Task directions – Rewrite only the lines from the one containing "Click the note text area resize handle" through the one containing "coord(539,175)", replacing "magnifier" with "search icon" and keeping everything else the same.

Supplied material –
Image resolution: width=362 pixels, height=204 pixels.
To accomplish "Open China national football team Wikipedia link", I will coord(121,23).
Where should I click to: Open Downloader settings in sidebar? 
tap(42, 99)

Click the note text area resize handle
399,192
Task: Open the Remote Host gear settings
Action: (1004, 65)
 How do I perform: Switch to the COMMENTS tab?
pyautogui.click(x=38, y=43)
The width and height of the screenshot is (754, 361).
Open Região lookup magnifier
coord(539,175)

...

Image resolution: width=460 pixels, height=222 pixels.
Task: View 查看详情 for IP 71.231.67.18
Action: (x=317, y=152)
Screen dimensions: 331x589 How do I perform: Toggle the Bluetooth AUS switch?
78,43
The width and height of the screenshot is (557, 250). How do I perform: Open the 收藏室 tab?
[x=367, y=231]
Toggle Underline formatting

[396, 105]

...

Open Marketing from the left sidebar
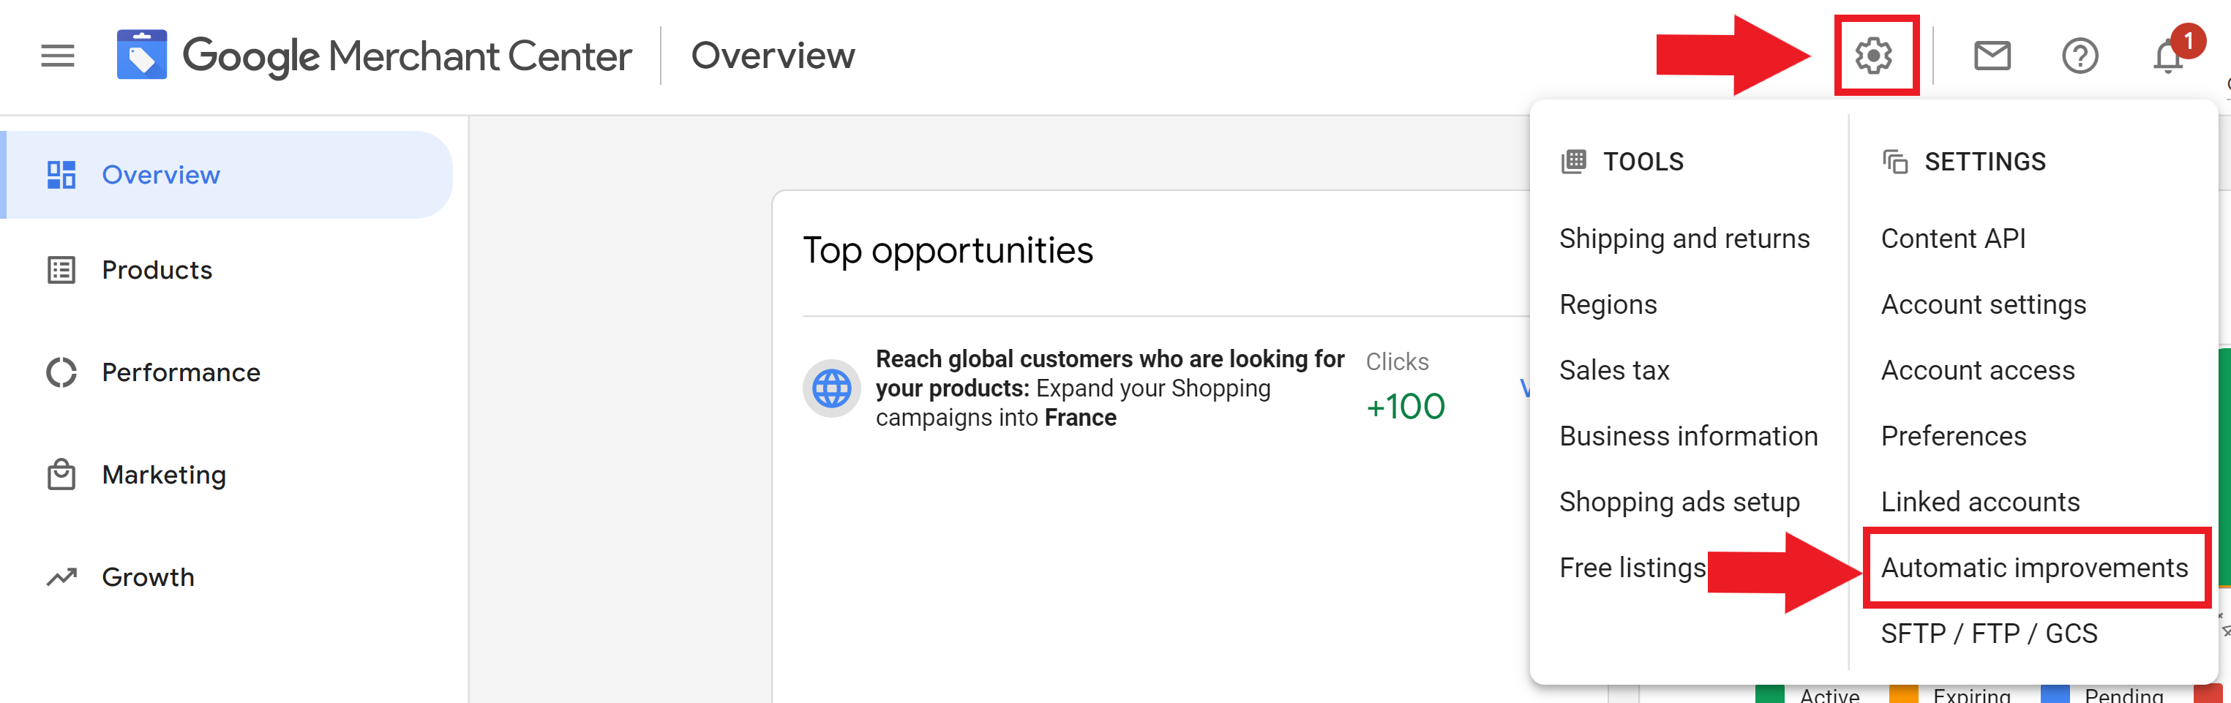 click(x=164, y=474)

Correct response –
Click the note text area resize handle
399,192
Task: Open the Remote Host gear settings
Action: (1004, 65)
 How do I perform: Switch to the COMMENTS tab?
pyautogui.click(x=38, y=43)
The width and height of the screenshot is (754, 361).
Open Região lookup search icon
coord(539,175)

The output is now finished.